> Exercise aim
Copy each line in the data that includes the word "from".

> Given information
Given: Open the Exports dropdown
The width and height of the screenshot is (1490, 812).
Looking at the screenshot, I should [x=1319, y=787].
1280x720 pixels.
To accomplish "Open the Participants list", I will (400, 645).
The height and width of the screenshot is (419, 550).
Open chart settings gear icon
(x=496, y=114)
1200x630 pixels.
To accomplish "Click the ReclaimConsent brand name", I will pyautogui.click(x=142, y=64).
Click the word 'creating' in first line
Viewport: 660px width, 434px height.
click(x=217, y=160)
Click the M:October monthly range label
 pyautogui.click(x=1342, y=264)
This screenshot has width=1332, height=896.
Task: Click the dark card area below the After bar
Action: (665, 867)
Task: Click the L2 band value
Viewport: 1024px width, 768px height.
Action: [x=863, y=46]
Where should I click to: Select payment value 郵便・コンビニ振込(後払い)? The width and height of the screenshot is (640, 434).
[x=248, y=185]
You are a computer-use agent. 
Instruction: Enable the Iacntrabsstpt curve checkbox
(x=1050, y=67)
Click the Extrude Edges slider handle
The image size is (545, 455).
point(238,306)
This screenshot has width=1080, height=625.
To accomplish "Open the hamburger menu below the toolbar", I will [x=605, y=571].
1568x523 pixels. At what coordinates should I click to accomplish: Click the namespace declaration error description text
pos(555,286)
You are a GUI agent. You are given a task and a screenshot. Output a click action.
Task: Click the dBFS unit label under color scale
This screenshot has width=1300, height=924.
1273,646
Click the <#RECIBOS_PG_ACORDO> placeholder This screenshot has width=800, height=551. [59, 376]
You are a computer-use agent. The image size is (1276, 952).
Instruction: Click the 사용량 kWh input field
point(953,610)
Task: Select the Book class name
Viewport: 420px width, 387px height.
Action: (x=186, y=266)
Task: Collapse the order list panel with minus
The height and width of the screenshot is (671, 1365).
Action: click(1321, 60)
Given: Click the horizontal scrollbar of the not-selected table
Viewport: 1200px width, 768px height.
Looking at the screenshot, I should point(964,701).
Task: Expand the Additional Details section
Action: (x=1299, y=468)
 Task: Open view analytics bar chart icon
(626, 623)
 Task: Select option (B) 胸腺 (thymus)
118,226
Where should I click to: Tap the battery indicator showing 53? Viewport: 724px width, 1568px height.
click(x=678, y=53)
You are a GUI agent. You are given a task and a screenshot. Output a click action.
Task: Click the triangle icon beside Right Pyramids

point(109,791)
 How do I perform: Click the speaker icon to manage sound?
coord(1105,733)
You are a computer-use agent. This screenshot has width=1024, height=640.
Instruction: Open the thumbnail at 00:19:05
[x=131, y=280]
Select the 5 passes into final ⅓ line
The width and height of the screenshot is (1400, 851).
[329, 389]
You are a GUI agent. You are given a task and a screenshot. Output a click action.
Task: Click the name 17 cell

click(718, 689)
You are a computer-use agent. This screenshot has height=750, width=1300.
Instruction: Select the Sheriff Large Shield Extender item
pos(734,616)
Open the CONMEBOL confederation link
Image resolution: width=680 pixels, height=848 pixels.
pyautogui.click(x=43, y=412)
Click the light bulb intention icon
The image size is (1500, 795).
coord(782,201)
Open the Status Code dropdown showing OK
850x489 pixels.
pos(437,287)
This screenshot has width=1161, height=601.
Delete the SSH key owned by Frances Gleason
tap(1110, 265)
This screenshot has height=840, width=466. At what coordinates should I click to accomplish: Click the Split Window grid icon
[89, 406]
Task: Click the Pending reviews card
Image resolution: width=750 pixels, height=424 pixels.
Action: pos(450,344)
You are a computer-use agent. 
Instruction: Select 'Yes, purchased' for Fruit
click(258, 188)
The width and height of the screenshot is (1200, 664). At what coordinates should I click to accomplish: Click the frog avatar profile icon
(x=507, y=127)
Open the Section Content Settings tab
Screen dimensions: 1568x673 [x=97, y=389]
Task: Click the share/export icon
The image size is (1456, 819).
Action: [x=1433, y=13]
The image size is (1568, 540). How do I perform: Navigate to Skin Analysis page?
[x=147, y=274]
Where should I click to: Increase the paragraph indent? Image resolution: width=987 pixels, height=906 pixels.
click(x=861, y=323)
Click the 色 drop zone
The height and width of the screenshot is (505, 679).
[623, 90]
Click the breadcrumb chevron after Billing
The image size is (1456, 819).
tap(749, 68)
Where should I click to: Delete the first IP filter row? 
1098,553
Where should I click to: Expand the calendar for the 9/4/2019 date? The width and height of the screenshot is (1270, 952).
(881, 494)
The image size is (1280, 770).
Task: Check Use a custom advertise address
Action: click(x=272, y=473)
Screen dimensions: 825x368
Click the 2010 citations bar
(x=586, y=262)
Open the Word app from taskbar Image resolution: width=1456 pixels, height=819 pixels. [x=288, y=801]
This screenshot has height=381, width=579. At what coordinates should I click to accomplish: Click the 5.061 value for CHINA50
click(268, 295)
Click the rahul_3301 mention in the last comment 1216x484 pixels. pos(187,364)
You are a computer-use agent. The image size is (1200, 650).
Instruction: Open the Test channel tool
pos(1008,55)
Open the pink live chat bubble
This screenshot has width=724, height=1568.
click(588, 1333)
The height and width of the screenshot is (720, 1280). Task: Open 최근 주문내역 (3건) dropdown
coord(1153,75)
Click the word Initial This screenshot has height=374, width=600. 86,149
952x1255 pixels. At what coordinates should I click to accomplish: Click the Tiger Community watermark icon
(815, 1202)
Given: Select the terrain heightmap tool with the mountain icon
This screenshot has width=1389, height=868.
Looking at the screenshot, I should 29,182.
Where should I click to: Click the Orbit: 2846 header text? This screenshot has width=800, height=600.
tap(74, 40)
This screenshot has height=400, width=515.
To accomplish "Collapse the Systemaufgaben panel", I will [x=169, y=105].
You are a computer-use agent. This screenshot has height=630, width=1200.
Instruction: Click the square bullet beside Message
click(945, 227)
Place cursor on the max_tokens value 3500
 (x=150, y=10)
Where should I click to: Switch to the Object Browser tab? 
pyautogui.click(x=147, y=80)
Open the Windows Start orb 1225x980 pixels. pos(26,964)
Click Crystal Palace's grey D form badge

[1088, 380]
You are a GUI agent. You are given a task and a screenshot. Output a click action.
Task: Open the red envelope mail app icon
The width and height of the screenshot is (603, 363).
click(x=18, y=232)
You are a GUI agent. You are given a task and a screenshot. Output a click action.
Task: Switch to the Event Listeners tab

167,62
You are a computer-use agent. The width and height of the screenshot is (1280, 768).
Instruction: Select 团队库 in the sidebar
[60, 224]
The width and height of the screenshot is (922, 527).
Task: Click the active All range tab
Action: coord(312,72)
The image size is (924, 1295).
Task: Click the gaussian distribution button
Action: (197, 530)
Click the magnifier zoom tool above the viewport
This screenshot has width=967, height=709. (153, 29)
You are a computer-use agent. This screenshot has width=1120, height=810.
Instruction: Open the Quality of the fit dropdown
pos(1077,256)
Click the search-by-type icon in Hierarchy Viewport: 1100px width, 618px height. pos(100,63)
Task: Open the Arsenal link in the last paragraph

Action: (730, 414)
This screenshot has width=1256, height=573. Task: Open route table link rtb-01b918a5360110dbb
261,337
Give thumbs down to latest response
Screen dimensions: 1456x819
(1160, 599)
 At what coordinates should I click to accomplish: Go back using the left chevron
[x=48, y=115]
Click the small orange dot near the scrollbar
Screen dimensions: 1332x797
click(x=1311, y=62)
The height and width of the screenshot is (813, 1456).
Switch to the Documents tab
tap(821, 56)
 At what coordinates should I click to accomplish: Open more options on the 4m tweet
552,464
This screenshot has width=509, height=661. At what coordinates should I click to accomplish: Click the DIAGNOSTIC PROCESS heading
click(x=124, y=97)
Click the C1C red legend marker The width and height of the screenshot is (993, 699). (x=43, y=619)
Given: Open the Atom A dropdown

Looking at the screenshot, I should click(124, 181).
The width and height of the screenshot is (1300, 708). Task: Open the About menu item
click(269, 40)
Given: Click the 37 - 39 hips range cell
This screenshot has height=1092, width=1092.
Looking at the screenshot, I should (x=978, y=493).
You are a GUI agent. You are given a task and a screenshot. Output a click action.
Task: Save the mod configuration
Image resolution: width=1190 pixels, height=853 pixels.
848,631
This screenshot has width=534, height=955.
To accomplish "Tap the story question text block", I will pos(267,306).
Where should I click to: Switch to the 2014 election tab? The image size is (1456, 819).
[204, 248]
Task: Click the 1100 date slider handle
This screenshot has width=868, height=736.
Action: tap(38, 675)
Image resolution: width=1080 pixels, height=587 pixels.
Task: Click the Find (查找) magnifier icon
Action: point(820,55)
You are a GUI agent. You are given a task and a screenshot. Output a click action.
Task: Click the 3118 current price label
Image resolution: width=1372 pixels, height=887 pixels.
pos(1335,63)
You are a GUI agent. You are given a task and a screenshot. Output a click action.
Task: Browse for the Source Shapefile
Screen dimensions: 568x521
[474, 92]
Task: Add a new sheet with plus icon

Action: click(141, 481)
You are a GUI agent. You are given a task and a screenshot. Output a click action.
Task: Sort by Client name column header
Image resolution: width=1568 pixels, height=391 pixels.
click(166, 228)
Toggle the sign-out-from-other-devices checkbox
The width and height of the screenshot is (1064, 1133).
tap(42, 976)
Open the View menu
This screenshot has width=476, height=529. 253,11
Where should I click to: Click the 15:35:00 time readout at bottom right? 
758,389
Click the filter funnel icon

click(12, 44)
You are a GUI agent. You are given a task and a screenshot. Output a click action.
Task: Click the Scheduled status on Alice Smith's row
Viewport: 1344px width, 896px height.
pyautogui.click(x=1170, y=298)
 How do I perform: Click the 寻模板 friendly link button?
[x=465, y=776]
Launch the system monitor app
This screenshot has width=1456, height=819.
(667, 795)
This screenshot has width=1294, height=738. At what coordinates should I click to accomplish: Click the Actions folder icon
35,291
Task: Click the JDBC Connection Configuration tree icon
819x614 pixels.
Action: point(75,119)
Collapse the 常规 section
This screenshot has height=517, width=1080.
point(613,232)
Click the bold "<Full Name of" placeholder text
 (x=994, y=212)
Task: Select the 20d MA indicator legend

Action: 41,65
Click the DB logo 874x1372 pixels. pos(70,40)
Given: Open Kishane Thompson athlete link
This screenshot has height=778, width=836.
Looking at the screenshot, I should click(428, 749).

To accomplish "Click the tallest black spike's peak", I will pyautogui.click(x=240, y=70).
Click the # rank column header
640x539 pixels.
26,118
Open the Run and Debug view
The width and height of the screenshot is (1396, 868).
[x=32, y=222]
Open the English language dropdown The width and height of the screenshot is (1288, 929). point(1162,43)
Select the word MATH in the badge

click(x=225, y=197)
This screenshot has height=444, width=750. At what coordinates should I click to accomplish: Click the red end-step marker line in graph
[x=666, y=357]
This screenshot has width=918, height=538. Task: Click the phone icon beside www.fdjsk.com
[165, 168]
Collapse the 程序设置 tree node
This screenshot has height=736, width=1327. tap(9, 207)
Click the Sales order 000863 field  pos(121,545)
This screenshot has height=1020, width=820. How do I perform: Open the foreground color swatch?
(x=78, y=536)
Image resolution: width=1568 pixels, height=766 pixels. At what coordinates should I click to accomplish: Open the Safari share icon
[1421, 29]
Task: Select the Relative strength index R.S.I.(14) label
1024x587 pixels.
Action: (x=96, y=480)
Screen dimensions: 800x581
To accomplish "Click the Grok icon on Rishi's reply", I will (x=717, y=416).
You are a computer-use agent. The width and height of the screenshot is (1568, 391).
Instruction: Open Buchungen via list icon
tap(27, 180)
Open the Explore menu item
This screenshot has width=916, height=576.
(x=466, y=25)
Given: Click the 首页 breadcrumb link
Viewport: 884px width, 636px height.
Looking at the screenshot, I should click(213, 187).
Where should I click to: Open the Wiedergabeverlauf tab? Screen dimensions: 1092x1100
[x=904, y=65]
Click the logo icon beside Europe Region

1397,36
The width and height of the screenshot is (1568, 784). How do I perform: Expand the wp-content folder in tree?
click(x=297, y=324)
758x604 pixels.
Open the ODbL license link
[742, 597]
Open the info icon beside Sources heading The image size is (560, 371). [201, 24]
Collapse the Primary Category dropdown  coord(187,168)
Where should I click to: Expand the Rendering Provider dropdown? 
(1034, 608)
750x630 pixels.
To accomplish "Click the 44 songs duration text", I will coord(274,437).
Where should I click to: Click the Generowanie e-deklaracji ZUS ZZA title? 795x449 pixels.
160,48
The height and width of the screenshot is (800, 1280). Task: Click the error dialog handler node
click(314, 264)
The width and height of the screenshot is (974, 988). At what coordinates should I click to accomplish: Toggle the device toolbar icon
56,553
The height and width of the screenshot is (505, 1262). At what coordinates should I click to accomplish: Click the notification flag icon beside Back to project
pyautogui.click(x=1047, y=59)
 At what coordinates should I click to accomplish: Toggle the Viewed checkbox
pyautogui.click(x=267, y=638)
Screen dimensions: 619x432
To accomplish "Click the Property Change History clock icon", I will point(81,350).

> Answer to the exercise
Open the Word app from taskbar Image resolution: width=1456 pixels, height=819 pixels. [x=288, y=801]
Toggle the sign-out-from-other-devices checkbox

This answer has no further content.